Believe me, I understand how you feel. I spent the last year being terrified of leave my ex. I felt so screwed up and helpless from the dp. But it was the utter terror of being completely dependent on him that gave me the strength to start crawling out of the pit I was in. Yes, I just posted having a hard day and no lie, it is hard but now I am single, have my own home, and have a job to support myself. I do not rely on anyone else for anything and as hard as it is to maintain a "normal" life, it's worth it's weight in gold to be free of that abusive dependent cycle. I really wish there was some way that I could help you, Just know I'm here if you ever need to talk.

I will leave you with a saying that has become my mantra lately. I hope you take it as your own. "Never make someone a priority in your life when you are just an option in theirs".


----------



## York (Feb 26, 2008)

Thank you, you've given me a lot to think about. I'm going through some bad days right now, I don't know how I get myself out of bed every morning. I'm wondering if the day will come when I just can't move when my alarm goes off. When I'm just done with it all and everything breaks down. Feels like it might be soon. 
I really admire you for having a job, I'm way too scared to even try. I think everything would be better if I _did_ have a job, but I feel so broken.
I feel like a thing pretending to be human. Like I'm a parasite. Like I could go outside and suddenly my suit would fall off and everyone could see that I'm really a giant, slimy slug.

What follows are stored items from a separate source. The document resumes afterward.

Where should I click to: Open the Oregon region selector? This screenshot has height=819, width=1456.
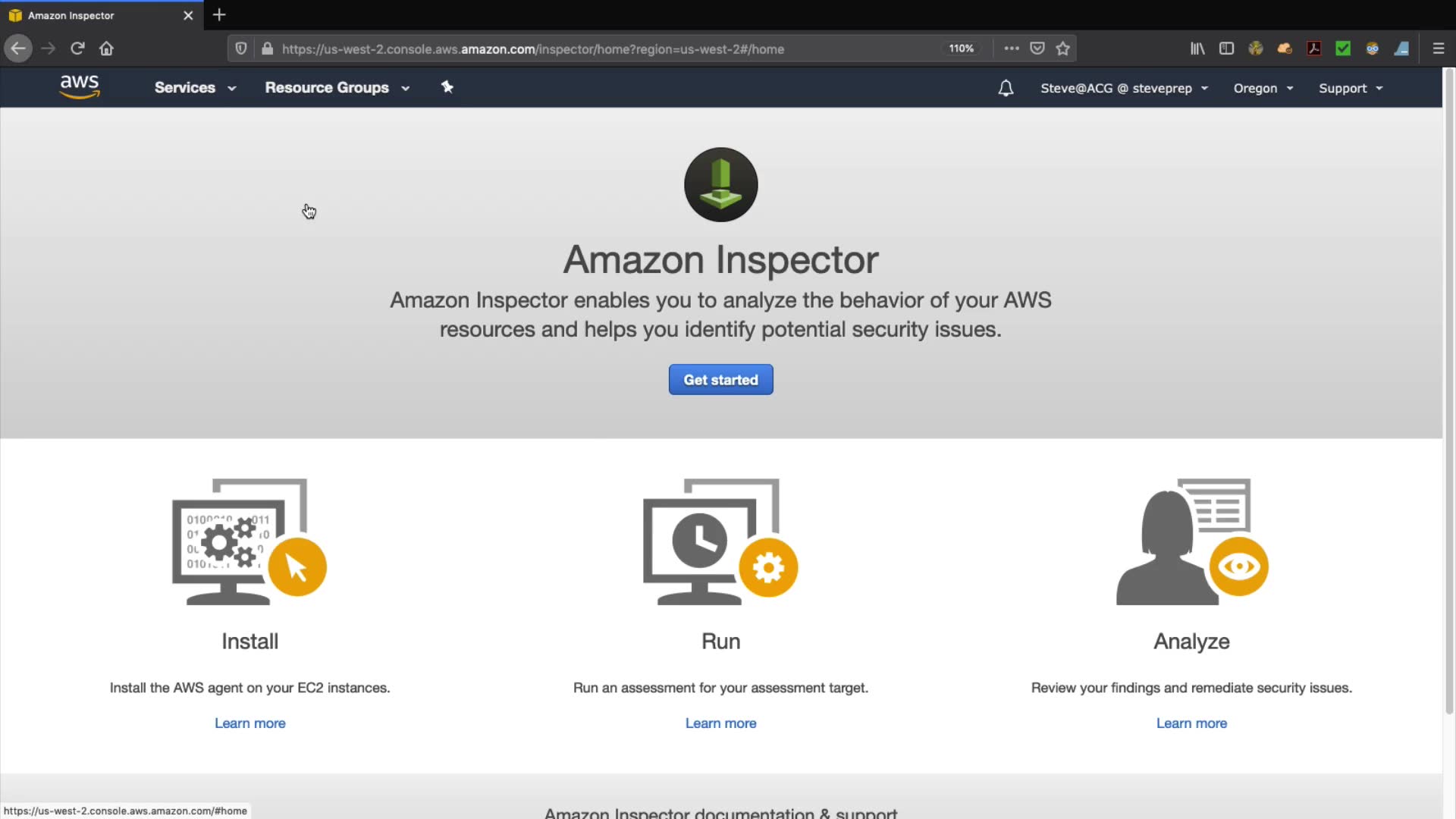tap(1263, 89)
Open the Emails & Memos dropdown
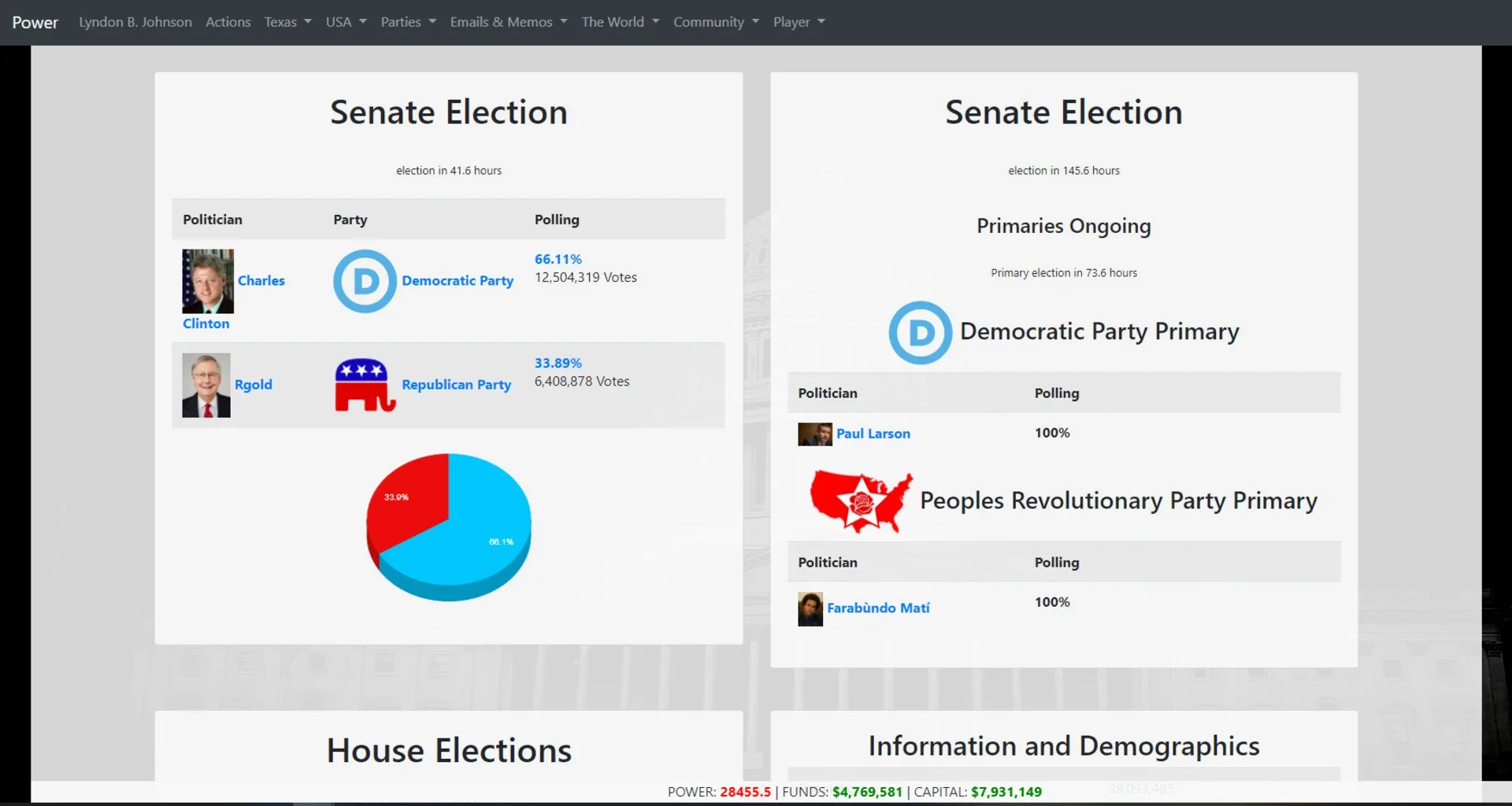1512x806 pixels. pyautogui.click(x=508, y=22)
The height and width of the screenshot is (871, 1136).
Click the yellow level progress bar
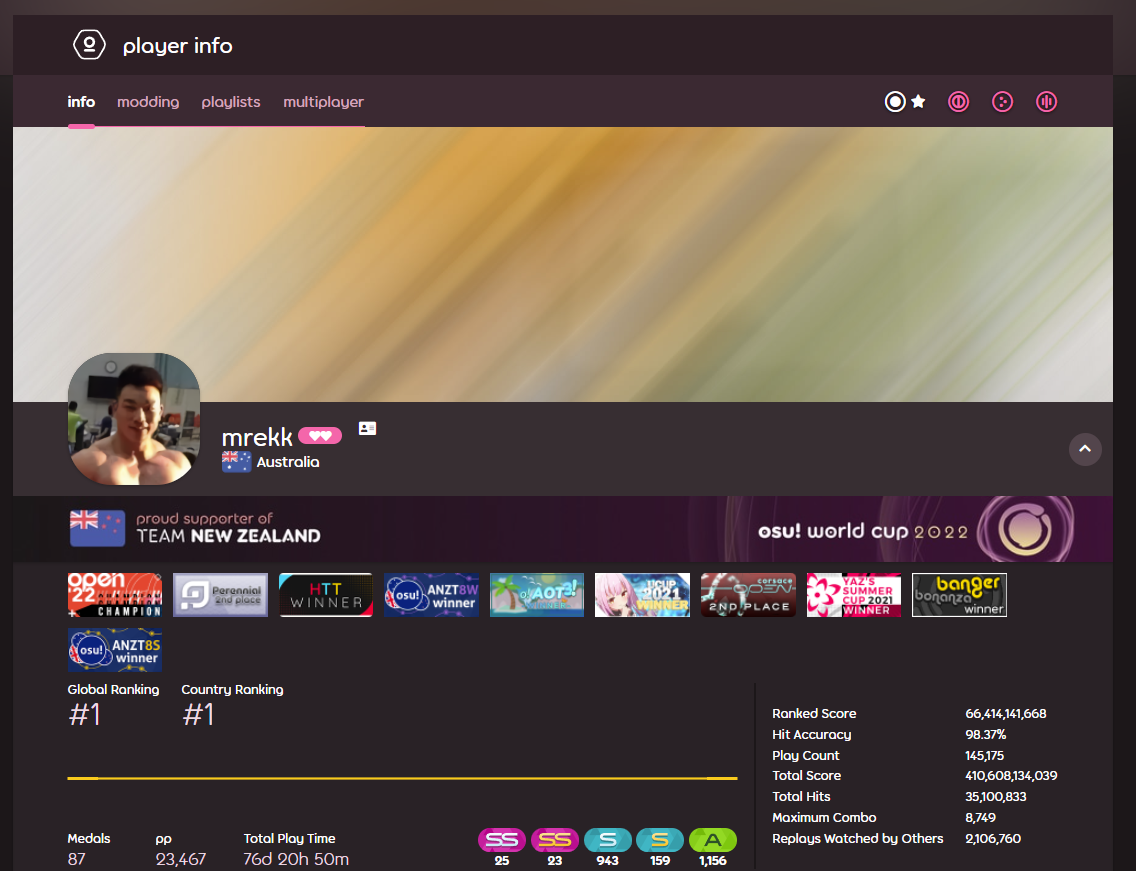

I have a vivid memory of me being pregnant, in Holland, feeling normal, with my best friend, away from my boyfriend. I find myself wondering why I felt so good then, and so like the real me, even more like me than I normally feel when I'm not dp'd. I don't want to know the answer, though I know what it is deep down. If I could just snap out of this dream so I would know for sure what to do.


----------



## Visual (Oct 13, 2010)

york said:


> And now I'm a "senior" DP-selfhelp member.. THANKS!


It is always best that an expert has personal experience! Your input is valued.


----------



## never_giving_up (Jun 23, 2010)

Don't take it out on your kids. If you do please apologise to them and explain why you are behaving in the way you are.

Children take everything personally. If you don't level with them then you will be causing them lasting psychological damage.


----------



## Zee Deveel (Aug 3, 2009)

never_giving_up said:


> Don't take it out on your kids. If you do please apologise to them and explain why you are behaving in the way you are.
> 
> Children take everything personally. If you don't level with them then you will be causing them lasting psychological damage.


No offense man, but I don't think a 7 year old is really going to grasp the concept.


----------



## shanecleark (Dec 20, 2010)

I feel so guilt when i am not able to complete my work given to me or dicided by me to do.I have take participate in the 800 meter race in my school and i came last in front of 600 people and i feel so guilt and frustrated on myself.I am getting in anger when know one listen me.The guilt,depression,anger are bad for the health.


----------



## York (Feb 26, 2008)

Zee Deveel said:


> No offense man, but I don't think a 7 year old is really going to grasp the concept.


I'm not going to tell him anything about anxiety, my mom always talked about it when I was growing up and I know that's really the worst you can EVER do. I'll blame it on anything but this! And just to clarify; I'm grumpy, I'm tired more than I'd like to be, I'm not being mean to him. It's just that we used to be so close, and I feel like I'm not the mom I want to be.